We’ve sold the first of my mom’s properties – her condo in Bellevue.  This is a good thing.  This is SUCH a relief and will lift an enormous burden off all of our shoulders.  But it’s also bittersweet.  It’s all so bittersweet.  This is how everything is right now.  It was the place where I last saw and spent time with dad.  It was the place where lots of events happened over the last 14 years. (College graduation celebrations, our post-Wedding day brunch – also bittersweet thanks to our Wedding night spent in the ER, it’s where we brought babies to visit Grandma and D-dad, it’s where we threw an amazing surprise birthday party for mom’s 70th, it’s where we went after dad died).

Yesterday, I was driving home from dropping Kayliana off at preschool.  I was kind of just zoning out when, all of a sudden, I became uber aware of my surroundings.  I think it was the combination of sun and the color of the autumn leaves around me.  It also happened to be the same road that I had to drive home on after getting the call from Mike.  I was immediately transported back to that moment, that day.

This year, the changes of fall make me feel just a little ill.  It’s beautiful, but it puts a pit of dread in my stomach.
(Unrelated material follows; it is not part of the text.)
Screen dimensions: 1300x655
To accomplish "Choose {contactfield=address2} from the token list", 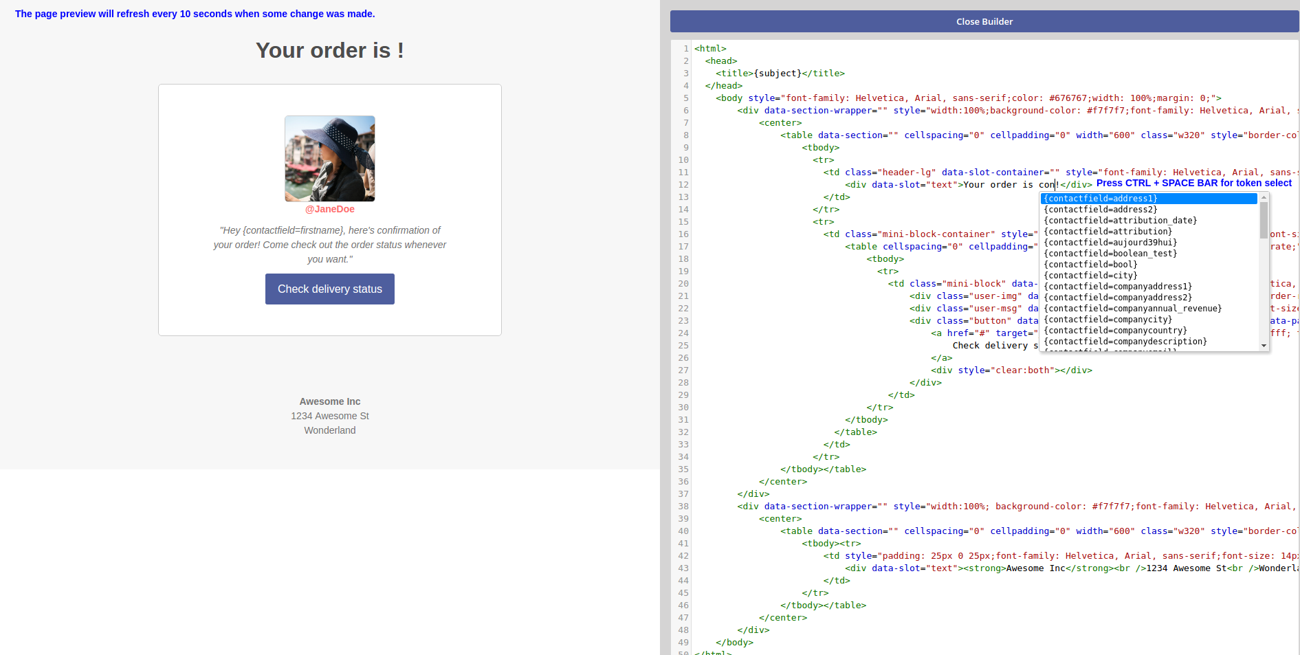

It just means we’re in the season and nearing the inevitable first anniversary of dad’s death.  Every moment causes me, in some way, to think about that.  Well, a year ago when we were putting up our harvest-Halloween decorations, I had no idea what would happen in just a matter of weeks.  I was also all sorts of confused and stressed, fall 2013, with my new (dad-initiated) plan to go back to school and get my Masters.  (A plan that has been completely shelved, put on the back-burning, has a pin in it – you name it.  I feel like, for the last 10 months, I’ve hardly been able to get through a day without falling apart.   I can barely look a week ahead right now without feeling overwhelmed.   Figuring out my future career path is the last thing on my mind.) 

People have already started talking a bit about the holidays.  I saw Christmas trees in a store already.  Normally, this would thrill me to no end (and, of course, it partly does).  But Thanksgiving will be forever tainted.  I’ll never be able to experience it for just Thanksgiving.  It will always bring back memories of last Thanksgiving – reeling and really, still being in shock, from the two days before.

I think I’ve even already blogged about this, and it makes me sad that this has become the tone of my blog, but whatchya-gonna-do, right?  November 26th looms like a dark shadow in front of me.  It’s the day before Thanksgiving this year.  I (selfishly) pre-dread seeing all the happy Thanksgiving posts on Facebook or having to listen to people complain about the stress of the holiday, the family madness, the cooking, the cleaning, the prep-work (even though I will grumble about some of that too). I assume that we’ll probably have Thanksgiving here.  I do think it’s good that we won’t be having it in the same place as last year, but I know it won’t necessarily be any easier.


This is the thing with grief – and a dear friend from Engaged Encounter (who lost her son) – told me: it’s the build-up to the days – the holidays, the anniversaries and birthdays – that’s usually the hardest.  That, and the random days (like today and yesterday) when, for whatever reason, it’s just extra painful.  The hurt is just a little more constantly present.  So, maybe that’s what I’m in now.  The random hard days.  The build-up to the big days.  No matter how you slice it, it sucks; it’s all hard.  Different levels of hard, but all sucky.